— Видала, брюк сколько! У моего и половины за всю жизнь не было. Я еще те, в которых он женихался, помню… — Она неожиданно крикнула: — Вань! А если бы у тебя зять милиционером работал, тогда как?
Щелкнул телевизор, стало тихо.
— Где ты милиционера взяла?
— Люба предлагает.
— Может, и ничего, — сказал Иван Васильевич после молчания. — Главное, чтобы дом любил.
Она засмеялась, прикрыла рот ладошкой.
— Полюбит, когда детишки пойдут… — Повернулась ко мне, подмигнула: — Давай, Любаня, постарайся. Мы сватью без подарков не оставим.
— Да что вы, тетя Дуся! — сказала я. — Тут другое дело: не знаю, как договориться — он в общежитии живет…
— В общежитии! — ахнула Евдокия Никитична. — Ну я и накормлю же его — вздохнуть не сможет… А приглашать к нам дело простое. Скажи, есть у меня подружка хорошая, самостоятельная.
В столовой телевизор рычал мужским басом, потом перешел на женский визг.
— Чегой-то хорошее показывают, — сказала Евдокия Никитична, увлекая меня в комнату.
Иван Васильевич полулежал в кресле, рот его был приоткрыт, голова откинута, — он спал. Руки Ивана Васильевича свешивались до пола, кулаки упирались в ковер. Евдокия Никитична поставила рядом два стула, уселась и подтолкнула Ивана Васильевича в бок. Он открыл глаза, сел как прежде: локти в колени, подбородком уперся в ладони и снова уставился в экран, будто бы и во сне следил за тем, что происходило в фильме.
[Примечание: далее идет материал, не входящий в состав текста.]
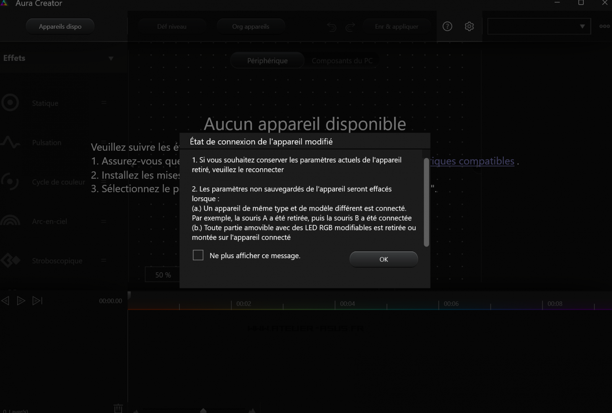This screenshot has height=413, width=612.
Task: Click the Appareils dispo button
Action: (x=60, y=26)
У Юры в окнах горел свет. Народу на набережной почти не было. Парни с гитарой сидели на парапете, сюда едва-едва доносилось их пение. Шагах в двадцати на скамейке полулежал мужчина: ноги вытянуты, руки заложены за голову, взяты в замок, взгляд — в небо. А там облака, как разрывы шрапнели, да ровный диск луны.
Я обошла эту странную фигуру и внезапно узнала Владимира Федоровича. Он поднял голову, увидел меня.
— Люба?
Он уже сидел ровно — худые колени острыми углами поднимались вверх.
— Тепло! Хорошо, тихо. Вот написать бы такую ночь, но ведь лучше этого не напишешь…
Опять откинулся на спину, вывернул руки и потянулся, точно хотел снять с неба лунный диск.
— Не напишешь, — повторял он. — А человек все пытается состязаться с природой… И проигрывает.
— Вы художник? — Я села рядом…
Владимир Федорович не ответил.
— Странно, — сказал он. — Писал натюрморт — нравилось, а сейчас вспомнил — и стало стыдно. Плохо, очень плохо…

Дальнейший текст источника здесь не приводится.